Data lake on AWS – Case Study
About the Client
Stark and Bain is a leader in staff augmentation within manufacturing industry, supplying manpower in Automotive, Warehouse Operations and other manufacturing companies. Stark and Bain helps companies accelerate their time to market and focus on core functional competencies by offloading their staffing needs to experts. Stark and Bain, with its unique approach boasts of 95% attendance and up to 13% cost reduction.
Avahi is supporting the Client’s journey to rearchitect existing On-Prem EDW solution (Informatica/Teradata) to Data Lake based singe platform with objective to have single of source of truth from heterogeneous data, help reduce cost, provide flexibility, scalability, ability to handle big data and enable advanced analytics embarked on its.
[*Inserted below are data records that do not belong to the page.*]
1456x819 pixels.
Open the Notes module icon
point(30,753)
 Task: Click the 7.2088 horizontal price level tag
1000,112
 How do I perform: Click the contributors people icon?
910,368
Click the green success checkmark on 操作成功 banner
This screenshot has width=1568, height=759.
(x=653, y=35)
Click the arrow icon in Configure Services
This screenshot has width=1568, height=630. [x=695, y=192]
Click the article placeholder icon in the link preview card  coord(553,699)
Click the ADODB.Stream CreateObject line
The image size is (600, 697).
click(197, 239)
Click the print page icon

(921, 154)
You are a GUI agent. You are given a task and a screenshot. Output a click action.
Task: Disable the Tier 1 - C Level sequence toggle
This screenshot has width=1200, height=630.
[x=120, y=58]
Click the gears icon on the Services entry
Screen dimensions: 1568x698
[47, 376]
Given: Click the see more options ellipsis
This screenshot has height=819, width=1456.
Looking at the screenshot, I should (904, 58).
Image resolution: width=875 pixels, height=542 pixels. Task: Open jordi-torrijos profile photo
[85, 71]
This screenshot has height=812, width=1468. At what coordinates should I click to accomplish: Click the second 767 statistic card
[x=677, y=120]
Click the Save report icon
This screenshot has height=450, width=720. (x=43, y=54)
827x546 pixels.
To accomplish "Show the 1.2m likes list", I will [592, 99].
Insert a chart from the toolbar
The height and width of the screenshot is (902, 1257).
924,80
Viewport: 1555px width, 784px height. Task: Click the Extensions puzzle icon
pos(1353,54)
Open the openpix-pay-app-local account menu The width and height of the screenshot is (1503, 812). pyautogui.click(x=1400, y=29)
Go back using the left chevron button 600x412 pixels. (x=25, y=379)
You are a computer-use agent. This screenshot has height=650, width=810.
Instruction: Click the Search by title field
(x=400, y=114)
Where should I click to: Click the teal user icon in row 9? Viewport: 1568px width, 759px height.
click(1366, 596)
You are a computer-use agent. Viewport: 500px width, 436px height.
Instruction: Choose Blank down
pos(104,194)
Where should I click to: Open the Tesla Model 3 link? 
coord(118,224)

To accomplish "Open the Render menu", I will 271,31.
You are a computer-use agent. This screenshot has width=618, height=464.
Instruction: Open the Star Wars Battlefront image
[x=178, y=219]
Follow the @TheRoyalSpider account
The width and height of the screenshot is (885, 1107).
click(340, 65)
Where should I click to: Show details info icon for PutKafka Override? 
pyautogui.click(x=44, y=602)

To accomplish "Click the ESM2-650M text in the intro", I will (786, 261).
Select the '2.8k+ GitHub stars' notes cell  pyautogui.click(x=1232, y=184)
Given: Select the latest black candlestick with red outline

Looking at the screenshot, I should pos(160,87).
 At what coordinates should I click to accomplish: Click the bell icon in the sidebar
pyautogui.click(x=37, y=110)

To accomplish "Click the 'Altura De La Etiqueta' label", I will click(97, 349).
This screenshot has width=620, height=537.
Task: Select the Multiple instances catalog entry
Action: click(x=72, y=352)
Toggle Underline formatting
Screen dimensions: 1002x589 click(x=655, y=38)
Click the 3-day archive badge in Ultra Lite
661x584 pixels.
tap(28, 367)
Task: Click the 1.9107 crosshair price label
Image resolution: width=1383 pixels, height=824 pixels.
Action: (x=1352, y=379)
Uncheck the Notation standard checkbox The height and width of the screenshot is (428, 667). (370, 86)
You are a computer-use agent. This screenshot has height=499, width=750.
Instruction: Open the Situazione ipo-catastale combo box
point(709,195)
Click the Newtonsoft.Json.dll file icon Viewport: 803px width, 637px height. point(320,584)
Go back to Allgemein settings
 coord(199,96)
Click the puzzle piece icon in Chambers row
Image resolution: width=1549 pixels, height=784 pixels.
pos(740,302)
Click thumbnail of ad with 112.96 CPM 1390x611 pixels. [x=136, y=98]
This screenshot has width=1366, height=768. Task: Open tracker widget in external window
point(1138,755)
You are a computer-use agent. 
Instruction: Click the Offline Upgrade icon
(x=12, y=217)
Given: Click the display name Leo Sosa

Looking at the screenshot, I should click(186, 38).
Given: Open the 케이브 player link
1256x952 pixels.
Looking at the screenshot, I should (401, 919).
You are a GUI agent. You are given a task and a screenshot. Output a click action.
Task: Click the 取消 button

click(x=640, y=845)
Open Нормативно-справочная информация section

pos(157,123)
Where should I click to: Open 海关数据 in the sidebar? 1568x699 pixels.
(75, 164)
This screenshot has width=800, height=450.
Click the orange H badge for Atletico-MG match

The customer challenges could be broadly classified in below categories:
- Current EDW has challenges meeting business demands for advanced analytics
- Provisioning on-premise resources for new business requirements is a lengthy process
- Lack of ability to connect and handle disparate & heterogeneous data sources
- Absence of consolidated platform and tools to analyse data in real-time.
- Lack of a single repository for IT and Operational technology data
- Inconsistencies due to disparate tools for data analytics and visualization across the organization
- Current infrastructure lacks support for self service capabilities for the business.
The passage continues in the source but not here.